In an indepth Q&A with The Wire’s Kristina Northrup, Meg Rithmire, F. Warren McFarlan Associate Professor of Business Administration at Harvard Business School, talks about China’s real estate bubble; if China can develop a modern financial system without rule of law; and why it’s not China that is reshaping the global order, but the world’s response to it. Highlights:

Meg Rithmire
OLYMPUS DIGITAL CAMERA

Rule By Law and Rule By Market

“There’s a phrase that legal scholars use to talk about the rule of law in China: it’s rule by law. It’s the party state using law to rule the people, and not allowing law to constrain its own actions. It’s the same with the market. Instead of allowing markets to discipline actors in the financial system or discipline firms, especially state-owned firms or connected firms, markets are used to discipline some people, or to uncover how people are going to behave. But it’s the state that does the disciplining, and so I call that rule by market.”

Can China Develop a Modern Financial Sector?

“A question that people are missing is, can you have a monopoly on political control and no rule of law, and a modern financial sector? The evidence so far is, no. It’s really hard to have a modern financial sector without rule of law, without transparency, and accountability, while you have a party that refuses to allow markets or law to discipline itself.”

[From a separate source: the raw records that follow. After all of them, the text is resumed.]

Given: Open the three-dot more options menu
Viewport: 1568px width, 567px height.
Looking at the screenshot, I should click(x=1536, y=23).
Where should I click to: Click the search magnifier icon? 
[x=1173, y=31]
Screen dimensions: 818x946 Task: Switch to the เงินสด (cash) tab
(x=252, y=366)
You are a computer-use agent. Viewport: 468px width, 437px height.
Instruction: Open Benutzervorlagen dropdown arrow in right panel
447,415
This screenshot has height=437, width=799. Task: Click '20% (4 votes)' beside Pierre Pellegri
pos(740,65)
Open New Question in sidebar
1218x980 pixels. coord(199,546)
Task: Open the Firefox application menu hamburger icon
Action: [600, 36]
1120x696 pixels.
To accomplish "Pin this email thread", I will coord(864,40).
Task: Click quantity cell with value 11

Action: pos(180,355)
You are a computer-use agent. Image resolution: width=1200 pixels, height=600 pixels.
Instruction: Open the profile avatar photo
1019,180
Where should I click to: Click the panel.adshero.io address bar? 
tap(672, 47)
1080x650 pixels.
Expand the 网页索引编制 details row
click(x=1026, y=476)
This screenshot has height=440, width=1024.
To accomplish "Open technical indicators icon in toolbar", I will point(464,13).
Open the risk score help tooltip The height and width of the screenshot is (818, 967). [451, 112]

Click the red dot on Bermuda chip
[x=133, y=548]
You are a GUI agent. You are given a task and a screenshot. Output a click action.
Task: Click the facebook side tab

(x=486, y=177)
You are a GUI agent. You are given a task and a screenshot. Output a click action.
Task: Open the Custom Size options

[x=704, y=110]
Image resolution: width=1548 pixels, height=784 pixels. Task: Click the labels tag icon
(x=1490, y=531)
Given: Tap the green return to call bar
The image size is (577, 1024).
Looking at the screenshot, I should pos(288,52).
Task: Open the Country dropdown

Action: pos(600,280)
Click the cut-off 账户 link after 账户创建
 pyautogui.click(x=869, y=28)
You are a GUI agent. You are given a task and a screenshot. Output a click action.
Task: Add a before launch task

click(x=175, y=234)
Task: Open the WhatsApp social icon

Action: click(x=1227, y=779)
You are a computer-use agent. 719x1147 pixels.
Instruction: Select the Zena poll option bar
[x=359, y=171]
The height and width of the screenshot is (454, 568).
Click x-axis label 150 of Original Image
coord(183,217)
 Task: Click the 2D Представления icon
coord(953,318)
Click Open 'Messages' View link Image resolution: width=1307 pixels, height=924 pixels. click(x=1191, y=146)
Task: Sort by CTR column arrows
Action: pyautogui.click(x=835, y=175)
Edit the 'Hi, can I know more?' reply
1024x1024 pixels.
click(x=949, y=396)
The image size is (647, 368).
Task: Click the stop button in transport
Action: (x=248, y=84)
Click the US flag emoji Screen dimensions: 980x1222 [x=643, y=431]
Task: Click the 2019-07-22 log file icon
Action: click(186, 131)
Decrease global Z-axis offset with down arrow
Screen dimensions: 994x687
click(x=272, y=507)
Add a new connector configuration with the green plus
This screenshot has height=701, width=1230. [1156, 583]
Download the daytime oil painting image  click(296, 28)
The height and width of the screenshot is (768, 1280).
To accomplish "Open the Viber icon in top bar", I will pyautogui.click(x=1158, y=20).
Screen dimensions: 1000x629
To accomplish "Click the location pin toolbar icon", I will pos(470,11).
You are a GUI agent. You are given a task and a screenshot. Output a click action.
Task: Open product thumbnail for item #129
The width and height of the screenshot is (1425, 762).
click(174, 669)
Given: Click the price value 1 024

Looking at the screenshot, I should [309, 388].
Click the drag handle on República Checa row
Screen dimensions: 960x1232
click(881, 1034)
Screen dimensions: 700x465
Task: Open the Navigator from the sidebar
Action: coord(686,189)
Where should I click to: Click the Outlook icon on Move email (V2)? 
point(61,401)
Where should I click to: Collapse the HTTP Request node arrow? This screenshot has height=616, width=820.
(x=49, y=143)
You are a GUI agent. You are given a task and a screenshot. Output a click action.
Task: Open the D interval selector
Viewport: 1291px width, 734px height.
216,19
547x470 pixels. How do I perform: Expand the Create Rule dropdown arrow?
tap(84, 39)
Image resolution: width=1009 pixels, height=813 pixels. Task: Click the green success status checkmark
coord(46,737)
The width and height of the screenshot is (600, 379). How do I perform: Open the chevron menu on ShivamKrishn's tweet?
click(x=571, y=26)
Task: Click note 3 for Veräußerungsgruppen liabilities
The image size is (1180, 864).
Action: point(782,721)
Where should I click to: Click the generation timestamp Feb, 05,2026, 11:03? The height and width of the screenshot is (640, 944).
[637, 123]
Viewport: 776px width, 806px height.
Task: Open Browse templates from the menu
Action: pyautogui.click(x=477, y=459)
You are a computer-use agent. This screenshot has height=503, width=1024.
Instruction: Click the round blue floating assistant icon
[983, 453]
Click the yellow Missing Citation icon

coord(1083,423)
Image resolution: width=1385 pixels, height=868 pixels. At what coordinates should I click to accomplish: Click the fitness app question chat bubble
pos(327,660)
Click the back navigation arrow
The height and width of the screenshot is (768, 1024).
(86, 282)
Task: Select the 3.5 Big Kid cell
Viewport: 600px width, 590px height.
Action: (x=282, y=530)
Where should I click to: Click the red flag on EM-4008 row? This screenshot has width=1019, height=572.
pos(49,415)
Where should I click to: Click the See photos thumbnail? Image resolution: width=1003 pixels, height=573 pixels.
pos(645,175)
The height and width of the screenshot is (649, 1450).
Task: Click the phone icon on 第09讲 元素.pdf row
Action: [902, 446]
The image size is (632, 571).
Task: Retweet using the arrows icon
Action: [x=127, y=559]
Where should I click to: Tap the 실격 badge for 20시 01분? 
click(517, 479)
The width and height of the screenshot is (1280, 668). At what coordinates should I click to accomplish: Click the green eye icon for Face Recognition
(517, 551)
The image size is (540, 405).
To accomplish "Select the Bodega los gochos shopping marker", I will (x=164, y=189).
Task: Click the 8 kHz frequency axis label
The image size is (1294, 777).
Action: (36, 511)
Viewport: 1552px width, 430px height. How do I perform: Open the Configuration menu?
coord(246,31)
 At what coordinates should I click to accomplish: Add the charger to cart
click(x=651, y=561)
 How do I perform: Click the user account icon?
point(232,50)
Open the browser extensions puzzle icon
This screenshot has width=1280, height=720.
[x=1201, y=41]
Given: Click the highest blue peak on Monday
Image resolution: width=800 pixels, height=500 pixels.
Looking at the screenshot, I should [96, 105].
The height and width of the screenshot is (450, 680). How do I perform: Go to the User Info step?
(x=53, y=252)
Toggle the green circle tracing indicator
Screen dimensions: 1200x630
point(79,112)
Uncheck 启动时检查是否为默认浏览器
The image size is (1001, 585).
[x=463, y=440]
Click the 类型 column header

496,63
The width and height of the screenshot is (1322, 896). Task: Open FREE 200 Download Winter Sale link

Don’t Underestimate the Chaos Factor

“What’s really interesting is that for a long period of time, the question people were asking was, how will China reshape the global order? How will they reshape global institutions? Actually China would prefer open institutions for trade and investment, for a variety of reasons. It’s actually the host countries and other trade partners that have erected barriers in response to China.

What the fallacy would be is to assume that every firm’s action reveals something about what the state wants to do. If we’re trying to learn about what China wants, how it behaves, how Chinese firms work, and then we say they’re all extensions of the state and acting as extensions of the state, we miss a lot of the story, which is the chaos of how China’s industrial policy works, the chaos of the financial sector, the ways in which private firms are subverting the interests of the Chinese state, and the kind of learning and experimentation that’s part of what China has always done in its economy and in other realms. Instead of thinking of every action of a firm or an individual as revealing some data point in some master plan, we should realize that it’s all pretty chaotic.”